Замечу попутно, что сколь бы сложными и двусмысленными ни были отношения Людовика-Станисласа с мадам де Бальби, в плане репрезентаций сама идея в конечном счёте оказалась удачной. Даже в современных Людовику XVIII критических памфлетах специально отмечалось, что в юности для него была характерна сексуальная распущенность и неразборчивость в связях{2749}. Ни по свидетельствам современников, ни по работам историков не видно, чтобы отсутствие детей наносило серьёзный урон престижу короля, чего нельзя, к примеру сказать, о Людовике XVI в первые годы его брака с Марией- Антуанеттой, когда этот сюжет становился темой множества сатирических песенок и памфлетов.
Отсутствие потомства у королевской четы, в известной степени, нивелировалось тем, что Людовик XVIII предложил, как мы знаем, Марии-Терезе считать себя его приёмной дочерью и неизменно подчёркивал, что к детям графа д’Артуа тоже относится как к своим приёмным сыновьям{2750}. К тому же герцога Ангулемского, как мы знаем, он нередко называл наследником престола. Летом 1795 г. король писал ему:
Дитя моё! [...] Кровавая корона, которая только что оказалась на моей голове, в один прекрасный день, судя по всему, окажется на вашей. Подумайте же более, чем обычно, о своей будущей судьбе и говорите себе почаще: наступит день, когда судьбы 25 миллионов людей будут от меня зависеть{2751}.

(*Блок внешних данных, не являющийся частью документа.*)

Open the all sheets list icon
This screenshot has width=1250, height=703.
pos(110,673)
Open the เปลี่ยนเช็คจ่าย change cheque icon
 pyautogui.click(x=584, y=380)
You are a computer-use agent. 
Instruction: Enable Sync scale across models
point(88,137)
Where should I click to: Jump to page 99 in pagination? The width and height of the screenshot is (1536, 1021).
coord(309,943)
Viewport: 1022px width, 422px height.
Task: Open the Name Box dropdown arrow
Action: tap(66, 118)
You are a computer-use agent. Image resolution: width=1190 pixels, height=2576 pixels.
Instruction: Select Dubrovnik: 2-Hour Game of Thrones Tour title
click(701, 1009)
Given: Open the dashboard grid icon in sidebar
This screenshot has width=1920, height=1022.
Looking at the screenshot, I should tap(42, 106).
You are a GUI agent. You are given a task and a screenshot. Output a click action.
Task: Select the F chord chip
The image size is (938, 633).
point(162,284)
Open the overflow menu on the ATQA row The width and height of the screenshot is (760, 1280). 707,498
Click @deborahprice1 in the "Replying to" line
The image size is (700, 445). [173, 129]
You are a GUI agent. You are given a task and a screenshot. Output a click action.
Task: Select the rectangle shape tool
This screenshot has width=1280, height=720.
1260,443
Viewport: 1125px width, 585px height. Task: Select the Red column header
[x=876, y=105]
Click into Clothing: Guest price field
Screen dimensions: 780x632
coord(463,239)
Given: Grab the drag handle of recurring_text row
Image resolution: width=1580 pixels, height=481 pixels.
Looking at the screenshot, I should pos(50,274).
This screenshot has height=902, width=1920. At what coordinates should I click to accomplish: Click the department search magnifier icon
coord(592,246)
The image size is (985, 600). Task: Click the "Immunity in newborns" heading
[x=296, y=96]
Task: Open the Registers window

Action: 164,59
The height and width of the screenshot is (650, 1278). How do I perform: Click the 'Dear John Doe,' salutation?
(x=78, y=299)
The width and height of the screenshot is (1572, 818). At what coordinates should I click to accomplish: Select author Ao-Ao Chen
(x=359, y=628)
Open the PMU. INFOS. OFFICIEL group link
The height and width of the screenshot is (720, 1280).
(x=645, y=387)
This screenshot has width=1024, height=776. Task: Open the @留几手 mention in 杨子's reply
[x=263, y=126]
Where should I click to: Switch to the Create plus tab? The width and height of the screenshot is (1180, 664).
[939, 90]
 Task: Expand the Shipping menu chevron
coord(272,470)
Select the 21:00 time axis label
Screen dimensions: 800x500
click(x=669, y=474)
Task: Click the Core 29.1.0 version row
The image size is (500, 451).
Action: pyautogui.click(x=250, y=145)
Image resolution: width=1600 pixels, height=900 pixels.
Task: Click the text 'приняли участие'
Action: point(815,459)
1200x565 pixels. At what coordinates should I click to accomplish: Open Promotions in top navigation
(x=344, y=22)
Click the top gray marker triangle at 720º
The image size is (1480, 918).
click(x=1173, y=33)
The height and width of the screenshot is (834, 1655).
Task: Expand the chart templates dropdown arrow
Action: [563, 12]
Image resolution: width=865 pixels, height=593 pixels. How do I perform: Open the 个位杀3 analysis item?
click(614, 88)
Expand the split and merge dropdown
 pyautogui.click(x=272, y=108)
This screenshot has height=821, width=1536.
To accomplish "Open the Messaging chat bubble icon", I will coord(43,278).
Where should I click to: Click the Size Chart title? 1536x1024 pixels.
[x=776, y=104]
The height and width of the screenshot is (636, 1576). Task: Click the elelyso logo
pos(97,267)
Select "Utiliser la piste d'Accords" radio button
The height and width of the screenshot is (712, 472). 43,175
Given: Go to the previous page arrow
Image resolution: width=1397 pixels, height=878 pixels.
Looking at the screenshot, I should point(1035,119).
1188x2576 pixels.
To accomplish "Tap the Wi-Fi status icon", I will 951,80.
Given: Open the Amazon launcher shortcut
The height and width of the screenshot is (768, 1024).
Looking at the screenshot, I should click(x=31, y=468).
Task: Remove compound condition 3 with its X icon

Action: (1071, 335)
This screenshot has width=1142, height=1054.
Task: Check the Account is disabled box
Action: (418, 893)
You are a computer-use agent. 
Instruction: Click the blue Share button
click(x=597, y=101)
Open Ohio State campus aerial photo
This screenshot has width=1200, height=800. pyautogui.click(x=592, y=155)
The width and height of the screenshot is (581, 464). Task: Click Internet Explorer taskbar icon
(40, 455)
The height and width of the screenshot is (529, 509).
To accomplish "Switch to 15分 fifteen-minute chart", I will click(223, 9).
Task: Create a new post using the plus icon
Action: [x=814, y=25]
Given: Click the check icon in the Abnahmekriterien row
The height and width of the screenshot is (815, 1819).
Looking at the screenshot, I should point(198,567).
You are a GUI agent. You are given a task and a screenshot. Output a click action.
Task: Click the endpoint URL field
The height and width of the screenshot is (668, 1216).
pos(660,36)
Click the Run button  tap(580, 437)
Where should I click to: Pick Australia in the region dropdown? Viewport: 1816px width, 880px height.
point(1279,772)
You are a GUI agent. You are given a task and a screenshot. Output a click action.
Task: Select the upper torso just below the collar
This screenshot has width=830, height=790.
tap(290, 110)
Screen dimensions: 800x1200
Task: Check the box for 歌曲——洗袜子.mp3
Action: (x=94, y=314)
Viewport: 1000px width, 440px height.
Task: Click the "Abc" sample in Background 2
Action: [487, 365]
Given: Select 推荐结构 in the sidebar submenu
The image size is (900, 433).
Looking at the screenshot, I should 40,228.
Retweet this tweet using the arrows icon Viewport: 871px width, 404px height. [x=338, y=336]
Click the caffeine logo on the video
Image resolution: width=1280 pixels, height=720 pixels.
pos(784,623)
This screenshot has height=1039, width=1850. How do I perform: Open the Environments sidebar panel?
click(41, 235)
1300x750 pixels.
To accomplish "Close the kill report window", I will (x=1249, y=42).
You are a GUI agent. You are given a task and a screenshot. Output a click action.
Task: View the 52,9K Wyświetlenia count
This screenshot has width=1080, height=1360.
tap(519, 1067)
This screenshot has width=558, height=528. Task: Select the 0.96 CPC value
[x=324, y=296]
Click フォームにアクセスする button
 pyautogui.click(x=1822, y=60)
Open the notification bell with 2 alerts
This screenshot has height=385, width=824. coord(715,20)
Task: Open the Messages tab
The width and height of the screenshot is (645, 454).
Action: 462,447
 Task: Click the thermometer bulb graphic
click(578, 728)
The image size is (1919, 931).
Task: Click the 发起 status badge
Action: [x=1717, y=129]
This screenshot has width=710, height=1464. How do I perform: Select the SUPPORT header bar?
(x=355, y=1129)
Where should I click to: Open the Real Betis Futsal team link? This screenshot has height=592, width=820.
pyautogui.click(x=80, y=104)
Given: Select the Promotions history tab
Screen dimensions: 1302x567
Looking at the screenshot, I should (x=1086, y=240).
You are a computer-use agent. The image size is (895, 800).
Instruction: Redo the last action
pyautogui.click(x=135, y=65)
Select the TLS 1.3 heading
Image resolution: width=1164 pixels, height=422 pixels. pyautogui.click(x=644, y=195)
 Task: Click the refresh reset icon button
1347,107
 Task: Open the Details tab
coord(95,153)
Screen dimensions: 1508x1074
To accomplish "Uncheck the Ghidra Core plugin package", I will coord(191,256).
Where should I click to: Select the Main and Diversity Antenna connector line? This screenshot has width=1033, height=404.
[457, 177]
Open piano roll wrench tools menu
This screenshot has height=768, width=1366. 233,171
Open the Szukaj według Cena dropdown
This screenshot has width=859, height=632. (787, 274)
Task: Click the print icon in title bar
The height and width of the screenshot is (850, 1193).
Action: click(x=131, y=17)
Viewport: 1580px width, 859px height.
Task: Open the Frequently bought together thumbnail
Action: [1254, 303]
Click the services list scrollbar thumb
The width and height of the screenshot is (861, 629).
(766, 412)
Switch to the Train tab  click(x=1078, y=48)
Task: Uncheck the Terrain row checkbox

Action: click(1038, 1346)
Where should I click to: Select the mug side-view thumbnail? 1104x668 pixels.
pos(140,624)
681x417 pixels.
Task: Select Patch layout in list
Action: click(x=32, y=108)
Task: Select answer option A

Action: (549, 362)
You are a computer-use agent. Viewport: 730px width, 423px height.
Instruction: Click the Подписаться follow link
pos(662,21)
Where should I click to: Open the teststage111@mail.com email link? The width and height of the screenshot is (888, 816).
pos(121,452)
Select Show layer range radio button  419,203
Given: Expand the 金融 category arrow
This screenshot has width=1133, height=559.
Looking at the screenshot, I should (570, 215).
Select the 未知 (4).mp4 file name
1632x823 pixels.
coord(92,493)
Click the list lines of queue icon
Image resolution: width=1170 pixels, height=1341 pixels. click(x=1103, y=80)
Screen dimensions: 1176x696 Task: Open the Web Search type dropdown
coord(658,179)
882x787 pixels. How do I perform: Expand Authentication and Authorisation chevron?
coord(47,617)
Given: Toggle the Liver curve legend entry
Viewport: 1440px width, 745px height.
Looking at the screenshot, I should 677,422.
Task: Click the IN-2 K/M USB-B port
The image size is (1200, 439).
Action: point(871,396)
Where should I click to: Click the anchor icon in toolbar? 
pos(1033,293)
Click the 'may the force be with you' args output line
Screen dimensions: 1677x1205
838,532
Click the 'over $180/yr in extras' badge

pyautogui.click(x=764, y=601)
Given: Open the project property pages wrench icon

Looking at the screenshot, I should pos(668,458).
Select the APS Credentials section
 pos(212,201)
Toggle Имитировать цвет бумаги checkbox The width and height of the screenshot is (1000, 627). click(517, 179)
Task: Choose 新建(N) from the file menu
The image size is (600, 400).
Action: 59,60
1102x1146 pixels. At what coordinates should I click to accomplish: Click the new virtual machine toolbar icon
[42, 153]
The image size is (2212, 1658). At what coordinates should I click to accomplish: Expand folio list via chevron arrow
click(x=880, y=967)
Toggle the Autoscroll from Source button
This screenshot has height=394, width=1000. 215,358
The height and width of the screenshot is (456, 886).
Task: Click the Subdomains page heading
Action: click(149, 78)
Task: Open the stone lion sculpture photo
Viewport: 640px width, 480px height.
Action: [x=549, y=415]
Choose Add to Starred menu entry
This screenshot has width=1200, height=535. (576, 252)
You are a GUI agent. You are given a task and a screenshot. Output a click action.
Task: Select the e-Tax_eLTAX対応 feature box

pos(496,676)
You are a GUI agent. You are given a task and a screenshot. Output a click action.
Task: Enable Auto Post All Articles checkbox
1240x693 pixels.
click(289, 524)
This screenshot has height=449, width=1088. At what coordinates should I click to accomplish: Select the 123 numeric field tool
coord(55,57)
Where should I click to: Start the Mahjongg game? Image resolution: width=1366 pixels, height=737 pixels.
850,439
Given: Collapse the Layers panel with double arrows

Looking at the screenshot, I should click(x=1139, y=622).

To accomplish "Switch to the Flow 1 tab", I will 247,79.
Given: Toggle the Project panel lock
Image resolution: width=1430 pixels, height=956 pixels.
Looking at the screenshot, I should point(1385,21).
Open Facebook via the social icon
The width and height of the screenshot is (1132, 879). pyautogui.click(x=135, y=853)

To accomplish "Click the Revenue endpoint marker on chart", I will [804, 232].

Насколько успешным был в конечном счёте тот образ истинного короля, который Людовик XVIII пытался создать в годы эмиграции? Ответ на этот вопрос представляется мне далеко неоднозначным. Нет сомнений, что до революции образ «Сына Франции» удавался ему лучше, чем впоследствии образ монарха. Один из его недоброжелателей напишет в воспоминаниях, что к нему удивительно подходят слова Вольтера, сказанные им в «Генриаде» про Генриха III: «Сколь блистал на втором плане тот, кто стал почти незаметен на первом»{2752}. Слова не до конца справедливые, но в них есть свой резон.
Вместе с тем за пределами отдельных просчётов в политической репрезентации власти (а Веронская декларация, несомненно, была таким просчётом), в остальных сферах Людовика XVIII сложно в чём-то упрекнуть. Пожалуй, в тех обстоятельствах, в которых он находился, король делал максимум возможного. Но успех при этом нередко не соответствовал затраченным усилиям.
Попытки осознать этот феномен неминуемо наводят на следующие мысли: в какой степени вся политическая имагология в XVIII в. была выстроена вокруг личности законного государя, а в какой - вокруг того места, которое он должен был занимать в своём королевстве? Как только оказывалось, что монарх лишён этого места, как только ему приходилось доказывать подданным своё право занимать трон, его восприятие существенным образом менялось. С исчезновением вокруг короля должных декораций - отражающих его блеск придворных, выполняющих его приказы чиновников и полководцев, поражающего великолепием дворца - государь волшебным образом превращался в простого смертного, едва ли не в частное лицо. Те поступки, которые были бы благосклонно восприняты со стороны короля, реально занимающего свой трон, те репрезентации, которые в иное время не вызвали бы никаких вопросов, внезапно оказывались двусмысленными. И без труда преодолевался тот небольшой шаг, который разделяет великое и смешное.